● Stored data
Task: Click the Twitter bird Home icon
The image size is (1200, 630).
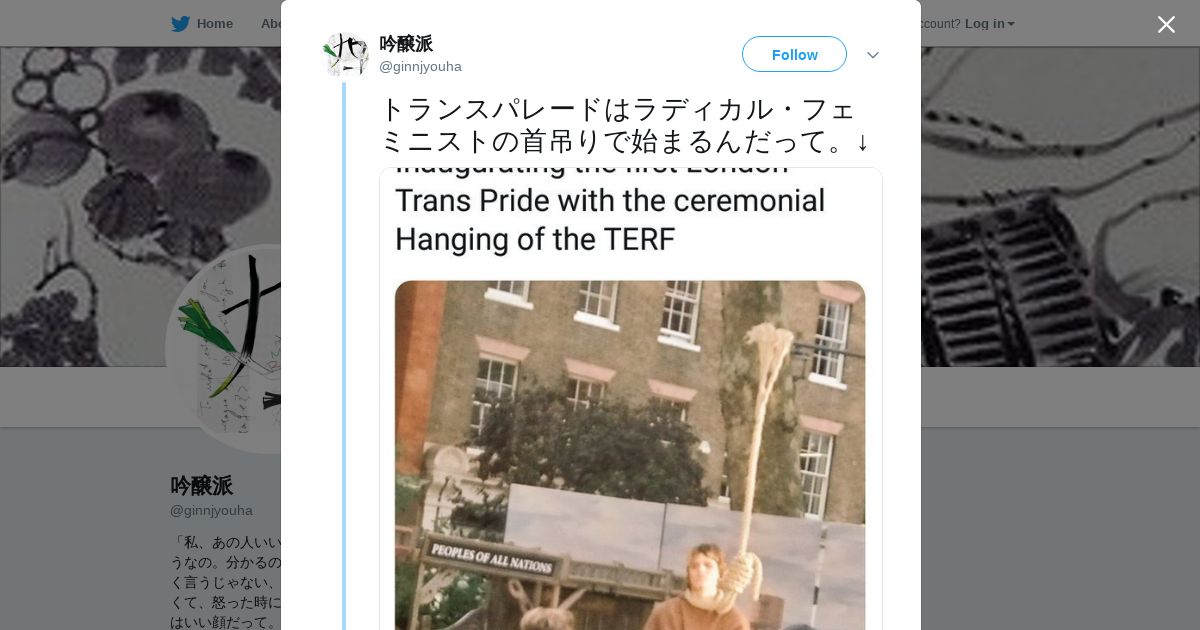Action: pyautogui.click(x=180, y=24)
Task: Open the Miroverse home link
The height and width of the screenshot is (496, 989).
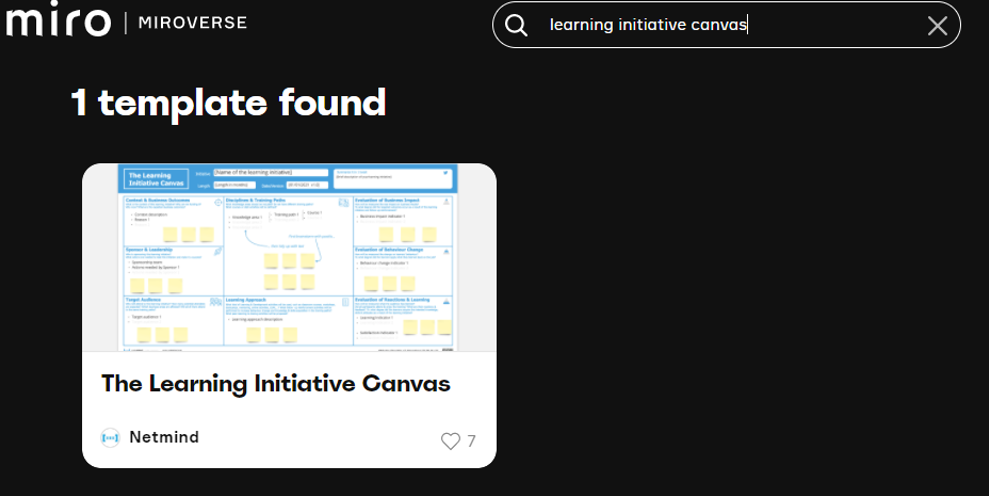Action: (191, 23)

● WHAT THIS TASK INVOLVES
An exact reproduction of every record above is required, with no pictures included.

● EXERCISE RESULT
Task: Click the Twitter bird Home icon
The image size is (1200, 630).
Action: pyautogui.click(x=180, y=24)
Task: Open the Miroverse home link
The height and width of the screenshot is (496, 989).
Action: (191, 23)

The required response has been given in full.